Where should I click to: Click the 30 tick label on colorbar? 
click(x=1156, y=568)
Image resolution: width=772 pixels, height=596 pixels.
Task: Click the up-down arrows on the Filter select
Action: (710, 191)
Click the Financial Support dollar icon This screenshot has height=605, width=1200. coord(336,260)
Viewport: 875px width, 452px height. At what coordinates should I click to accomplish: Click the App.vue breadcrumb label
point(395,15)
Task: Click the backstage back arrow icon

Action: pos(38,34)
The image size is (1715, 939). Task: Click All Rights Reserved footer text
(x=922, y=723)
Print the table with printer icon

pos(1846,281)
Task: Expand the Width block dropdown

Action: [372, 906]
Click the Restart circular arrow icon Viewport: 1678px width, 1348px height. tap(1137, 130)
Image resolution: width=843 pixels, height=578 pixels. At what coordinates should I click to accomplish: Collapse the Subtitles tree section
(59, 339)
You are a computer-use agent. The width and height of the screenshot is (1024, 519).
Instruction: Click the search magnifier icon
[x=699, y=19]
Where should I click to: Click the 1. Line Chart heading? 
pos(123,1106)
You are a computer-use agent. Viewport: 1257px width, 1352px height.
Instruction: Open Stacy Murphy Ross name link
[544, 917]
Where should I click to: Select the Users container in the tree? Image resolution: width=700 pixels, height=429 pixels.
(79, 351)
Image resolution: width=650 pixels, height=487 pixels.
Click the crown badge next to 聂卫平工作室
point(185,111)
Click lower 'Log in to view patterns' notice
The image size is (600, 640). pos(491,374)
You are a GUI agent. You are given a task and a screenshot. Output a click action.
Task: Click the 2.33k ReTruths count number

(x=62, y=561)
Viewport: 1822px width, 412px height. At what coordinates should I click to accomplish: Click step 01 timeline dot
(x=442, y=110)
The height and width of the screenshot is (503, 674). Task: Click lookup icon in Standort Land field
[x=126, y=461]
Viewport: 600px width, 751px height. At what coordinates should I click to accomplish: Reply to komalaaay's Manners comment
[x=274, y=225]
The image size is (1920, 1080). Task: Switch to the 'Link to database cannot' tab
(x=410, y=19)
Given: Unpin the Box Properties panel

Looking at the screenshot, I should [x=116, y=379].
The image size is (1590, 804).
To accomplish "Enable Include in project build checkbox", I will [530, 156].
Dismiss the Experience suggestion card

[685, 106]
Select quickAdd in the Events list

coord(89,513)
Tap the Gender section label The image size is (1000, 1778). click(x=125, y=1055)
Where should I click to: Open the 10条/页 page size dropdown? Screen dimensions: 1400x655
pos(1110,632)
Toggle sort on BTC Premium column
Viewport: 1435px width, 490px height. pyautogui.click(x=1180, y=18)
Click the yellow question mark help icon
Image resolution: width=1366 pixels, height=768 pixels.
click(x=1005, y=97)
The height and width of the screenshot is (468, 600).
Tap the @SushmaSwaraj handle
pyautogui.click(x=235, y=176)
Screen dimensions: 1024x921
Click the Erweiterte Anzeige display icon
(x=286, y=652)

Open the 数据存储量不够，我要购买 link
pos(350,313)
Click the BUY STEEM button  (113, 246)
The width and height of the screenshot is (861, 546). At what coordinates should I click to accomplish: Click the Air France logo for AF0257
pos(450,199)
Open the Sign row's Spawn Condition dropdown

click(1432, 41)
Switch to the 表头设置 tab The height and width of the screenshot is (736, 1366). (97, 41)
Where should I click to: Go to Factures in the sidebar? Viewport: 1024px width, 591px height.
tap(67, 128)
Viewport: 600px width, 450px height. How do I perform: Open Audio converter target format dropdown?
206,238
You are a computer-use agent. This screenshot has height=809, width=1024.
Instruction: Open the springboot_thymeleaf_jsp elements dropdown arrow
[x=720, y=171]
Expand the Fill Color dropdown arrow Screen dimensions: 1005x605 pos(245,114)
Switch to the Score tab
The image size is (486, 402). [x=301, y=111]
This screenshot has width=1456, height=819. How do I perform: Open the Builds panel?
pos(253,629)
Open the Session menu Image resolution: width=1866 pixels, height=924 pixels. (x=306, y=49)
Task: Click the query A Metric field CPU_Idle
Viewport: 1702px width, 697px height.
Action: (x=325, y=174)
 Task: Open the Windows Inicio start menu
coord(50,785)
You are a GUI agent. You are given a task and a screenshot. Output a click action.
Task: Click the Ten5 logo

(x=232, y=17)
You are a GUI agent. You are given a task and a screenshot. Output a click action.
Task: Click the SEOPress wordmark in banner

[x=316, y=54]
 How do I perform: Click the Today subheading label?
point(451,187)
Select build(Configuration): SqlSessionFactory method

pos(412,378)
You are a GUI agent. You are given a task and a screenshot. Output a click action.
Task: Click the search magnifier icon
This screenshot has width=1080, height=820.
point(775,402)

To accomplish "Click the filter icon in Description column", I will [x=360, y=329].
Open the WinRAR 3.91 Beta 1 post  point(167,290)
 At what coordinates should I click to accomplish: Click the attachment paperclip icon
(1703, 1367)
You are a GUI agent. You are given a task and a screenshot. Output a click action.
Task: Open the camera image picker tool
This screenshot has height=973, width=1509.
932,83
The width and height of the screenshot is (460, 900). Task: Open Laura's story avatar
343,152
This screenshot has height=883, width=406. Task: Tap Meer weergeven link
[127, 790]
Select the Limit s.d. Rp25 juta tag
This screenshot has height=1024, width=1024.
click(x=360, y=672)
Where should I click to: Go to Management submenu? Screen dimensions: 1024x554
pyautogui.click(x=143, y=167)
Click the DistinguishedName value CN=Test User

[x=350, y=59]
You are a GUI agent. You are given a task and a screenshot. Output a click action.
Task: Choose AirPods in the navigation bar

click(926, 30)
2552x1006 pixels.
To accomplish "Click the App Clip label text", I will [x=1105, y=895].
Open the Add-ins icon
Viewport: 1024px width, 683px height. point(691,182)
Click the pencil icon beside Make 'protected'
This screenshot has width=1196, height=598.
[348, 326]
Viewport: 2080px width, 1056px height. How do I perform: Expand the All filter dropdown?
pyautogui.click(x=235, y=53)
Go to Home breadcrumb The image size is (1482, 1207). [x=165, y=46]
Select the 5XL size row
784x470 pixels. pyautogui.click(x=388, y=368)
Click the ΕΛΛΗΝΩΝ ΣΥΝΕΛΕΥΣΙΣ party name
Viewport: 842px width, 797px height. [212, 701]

---

The answer should consist of all lines from the records above that hold the word "will".

Output of the task:
To accomplish "Enable Include in project build checkbox", I will [530, 156].
To accomplish "Click the filter icon in Description column", I will [x=360, y=329].
To accomplish "Click the App Clip label text", I will [x=1105, y=895].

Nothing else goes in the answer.